2008年01月18日

Jリーグの究極目標 「地域活性化」

Jリーグ百年構想の具体的な活動について取り上げてきましたが、
今回はその最終目標を取り上げて、百年構想については今回で終わりにしたいと思います。
後々具体的な活動が起きた時は、速報記事のような感じで作るかもしれませんが。

Jリーグは、様々な行動を行っているというのは今まで取り上げてきたとおりですが、
どの活動もすべてこの目標のためです。
「地域活性化」

現在日本は、地方では人口の流出に悩まされています。
戻ってくるのは仕事を辞めたあとなどで、中央と地方の格差が広がっているというのは昔からいわれていることです。
そんな地方に元気を与えたい。そのためにプロスポーツはうってつけです。

プロのスポーツクラブがあることによって、地域が活性化されることは承知のことだと思います。
Jリーグ百年構想のモデルとなった欧州特にドイツでは、総合スポーツクラブを抱えている町が多くあります。
そこには、サッカーだけでなく多くのスポーツクラブがあることで、町の活性化に繋がっています。
そして、地域の人が身近にスポーツを観戦だけでなく、「する」ことによってスポーツを身近に感じて、
地域のネットワーク作りに役立っています。
そんな、欧州のスポーツクラブを通した街づくりを目指したのが百年構想です。
このような、欧州のスポーツ文化を通したスポーツ文化がJリーグ百年構想の原点であり目標です。

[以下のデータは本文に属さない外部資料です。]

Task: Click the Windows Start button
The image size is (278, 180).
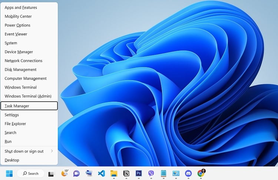Action: [9, 173]
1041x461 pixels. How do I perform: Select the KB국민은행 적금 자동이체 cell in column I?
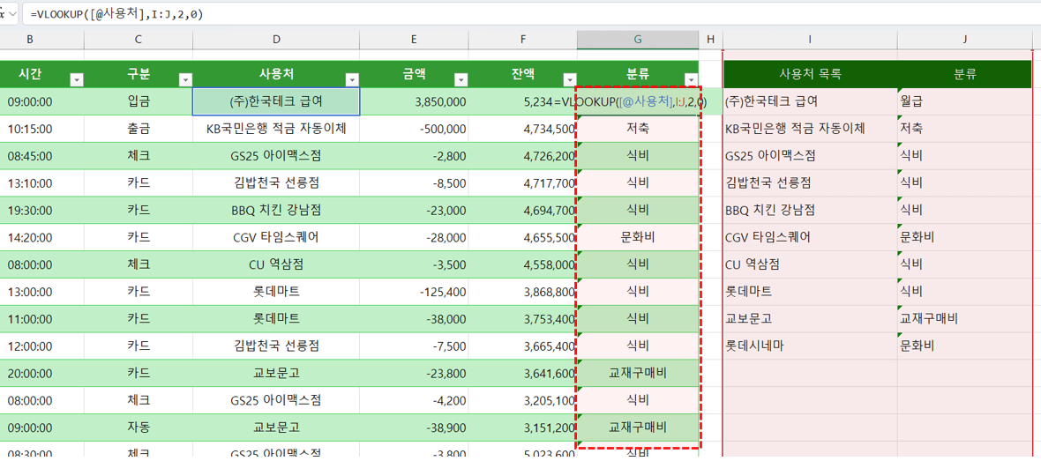(x=794, y=130)
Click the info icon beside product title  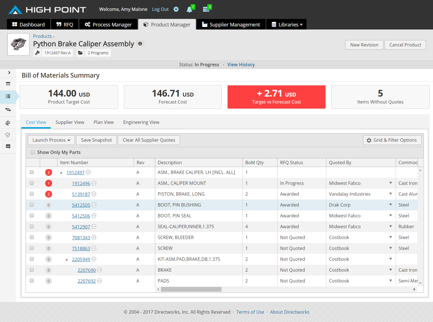click(140, 44)

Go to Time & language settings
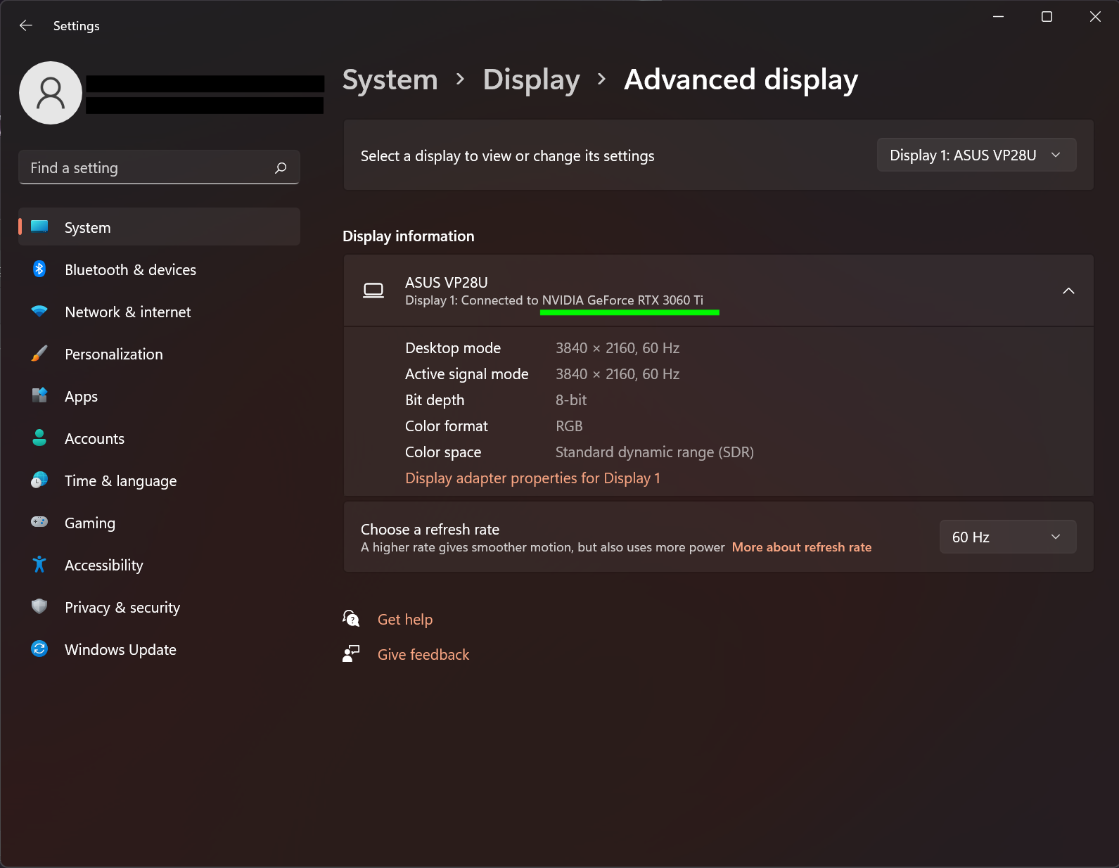(120, 481)
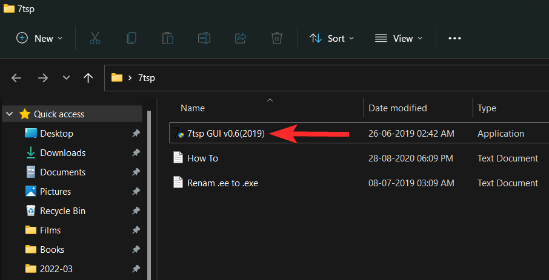
Task: Click the Cut scissors icon
Action: point(95,38)
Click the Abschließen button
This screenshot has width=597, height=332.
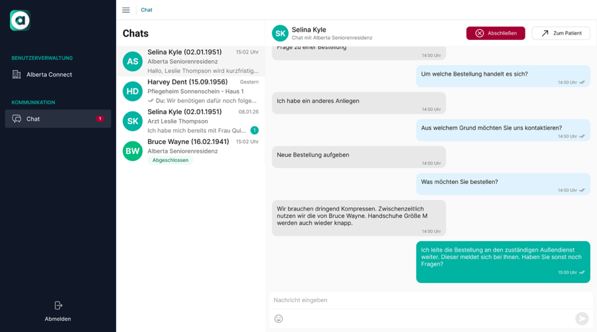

そして、昔の日本はご近所同士でネットワークがあり地域のつながりがありました。
プロスポーツクラブがなくても地域ごとに何か盛り上がることがありました。
今は、そういうつながりもなく地域ごとの盛り上がりは、なかなか難しくなっています。
現代社会の問題点ともいわれますが、近代的な街づくりになるにつれ、ご近所同士・人と人のつながりはだんだんとなくなっていきました。
また、最近では子供達の運動能力の低下が叫ばれています。
これは主に運動不足が原因と挙げられます。
これは、大人でもそうですし大きな社会問題となっています。

ここにプロスポーツクラブがあれば、町の中で人と人とのつながりが生まれ、スポーツクラブを通してスポーツを多くの人が観たり・することによって
運動不足の解消、地域の盛り上がり「活性化」へと繋がっていきます。

「百年構想のモデルであるドイツのスポーツ文化」と「昔の日本」がこの地域活性化という目標の背景にあります。

地域活性化は、サッカーの強化の面でも
スポーツ人口の増加→ユースを含めた下部組織の充実→トップに良い人材が来る→更なる活性化
というように良い循環が生まれていきます。
こんな地域が日本全国にできれば、日本全国でサッカーが盛り上がりサッカーの強化に大きく役立ちます。
それこそブラジルのような盛り上がりを期待できます。

サッカーは、プロチーム数を制限したりしていないので盛り上がる機会のある地域を限定しません。
全都道府県にプロチームを作れば、その盛り上がりは全国規模となり地域活性化が全国の活性化にまでつながります。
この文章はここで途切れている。